Juan Cáceres Avitia began his professional studies in piano at Universidad Nacional Autónoma de México (UNAM), later studying musicology with Ricardo Miranda and electroacoustic composition with Josué Peregrina at the Conservatorio Nacional de Música. His music has been presented in Argentina, Japan, Mexico and the USA. Cáceres was the third-place winner in the Latin America category of JTTP 2022, coordinated by the Canadian Electroacoustic Community (CEC) in collaboration with the Centro Mexicano para la Música y las Artes Sonoras (CMMAS). In 2019 he was granted a scholarship from the Cursos Universitarios e Internacionales de “Música en Compostela” to study musicology in Spain. He has presented his research at Festival Visiones Sonoras (2021) with the conference “The Acousma of the Acousmatic Music” and at the Colloquium Miguel Bernal Jiménez (2020) with the conference “Beethoven and Tarkovsky: from ‘Elysium’ to ‘Nostalghia’.”
Guillermo Eisner Sagüés
JTTP 2022 Fourth Prize winner (Latin America).
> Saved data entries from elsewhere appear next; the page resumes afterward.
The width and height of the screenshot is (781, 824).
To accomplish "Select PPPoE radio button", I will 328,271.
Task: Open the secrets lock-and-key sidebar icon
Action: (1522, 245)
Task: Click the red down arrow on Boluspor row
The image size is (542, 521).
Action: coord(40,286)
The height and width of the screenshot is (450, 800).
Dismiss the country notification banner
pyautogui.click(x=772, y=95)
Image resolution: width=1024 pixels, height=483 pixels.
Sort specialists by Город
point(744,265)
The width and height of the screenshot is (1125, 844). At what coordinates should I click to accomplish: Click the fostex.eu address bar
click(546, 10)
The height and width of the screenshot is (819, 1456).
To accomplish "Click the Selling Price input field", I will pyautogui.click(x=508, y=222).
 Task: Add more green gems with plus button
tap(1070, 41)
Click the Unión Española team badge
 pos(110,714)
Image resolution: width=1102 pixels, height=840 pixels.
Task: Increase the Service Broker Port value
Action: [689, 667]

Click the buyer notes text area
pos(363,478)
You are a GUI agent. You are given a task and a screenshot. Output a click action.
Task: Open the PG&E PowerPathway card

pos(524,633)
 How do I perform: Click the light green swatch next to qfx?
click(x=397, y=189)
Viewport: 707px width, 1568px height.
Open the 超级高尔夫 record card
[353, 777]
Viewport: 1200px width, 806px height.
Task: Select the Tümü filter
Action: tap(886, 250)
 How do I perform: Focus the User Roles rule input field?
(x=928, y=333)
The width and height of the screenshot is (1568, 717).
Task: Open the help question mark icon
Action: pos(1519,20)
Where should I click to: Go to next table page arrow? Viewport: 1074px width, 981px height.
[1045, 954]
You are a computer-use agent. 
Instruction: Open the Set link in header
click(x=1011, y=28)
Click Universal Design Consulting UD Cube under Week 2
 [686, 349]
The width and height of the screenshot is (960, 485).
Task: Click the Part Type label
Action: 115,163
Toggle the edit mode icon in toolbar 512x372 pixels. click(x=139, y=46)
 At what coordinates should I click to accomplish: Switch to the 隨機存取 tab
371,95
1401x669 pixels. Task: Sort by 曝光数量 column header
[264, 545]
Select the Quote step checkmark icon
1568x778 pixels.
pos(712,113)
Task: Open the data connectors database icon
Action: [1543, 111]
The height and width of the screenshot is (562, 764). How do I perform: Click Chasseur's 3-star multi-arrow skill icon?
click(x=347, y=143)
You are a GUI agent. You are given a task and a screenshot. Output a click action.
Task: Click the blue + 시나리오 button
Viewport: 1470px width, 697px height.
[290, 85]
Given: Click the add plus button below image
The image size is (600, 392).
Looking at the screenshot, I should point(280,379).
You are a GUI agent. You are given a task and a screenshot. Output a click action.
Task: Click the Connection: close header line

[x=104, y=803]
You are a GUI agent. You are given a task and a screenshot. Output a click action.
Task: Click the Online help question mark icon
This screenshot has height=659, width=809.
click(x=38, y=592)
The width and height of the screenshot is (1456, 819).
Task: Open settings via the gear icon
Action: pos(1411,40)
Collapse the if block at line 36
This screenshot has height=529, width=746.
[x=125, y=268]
Born in Uruguay, Guillermo Eisner Sagüés holds a Doctor in Music Composition from the Universidad Nacional Autónoma de México (UNAM). He has developed acoustic and electroacoustic concert music, participating in festivals in South America, North America and Europe. In 2021 he released the CD Música para guitarra (Chile Clásico). In 2019 he released the acoustic recording música de barrio (Cero Records) on CD. In 2017 he premiered the chamber opera Titus at the Teatro Helénico in Mexico City. In 2015 he published the book and CD guitarrerías. 10 monotemas para guitarra (Microtono Editions) and premiered the chamber opera La Isla de los peces at the GAM Cultural Center in Santiago (Chile). In the year 2012 he released the electroacoustic music recording habitar el tiempo on CD. Since 2019 he is a full-time professor in the Department of Sound of the Faculty of Arts at the Universidad de Chile.
Véro Marengère
JTTP 2022 Fourth Prize winner (Canada) and recipient of the JTTP 2022 Micheline Coulombe Saint-Marcoux Award for self-identified female or non-binary electroacoustic artists.
Véro Marengère is an audiovisual artist and cultural worker who lives and works in Tio’tia:ke / Montréal. Evolving between 3D video art, sound design and live performances, her practice reflects on the digital manifestation of animist rhetoric and botanist literature. She has a graduate degree in digital music from the Université de Montréal. Her work has been presented notably at MUTEK, OFF Jazz festival, AKOUSMA, MAPP_MTL and Pop Montreal. She has worked at Arsenal Contemporary Art, Art Souterrain and now works at the renowned Indigenous Network of Montréal.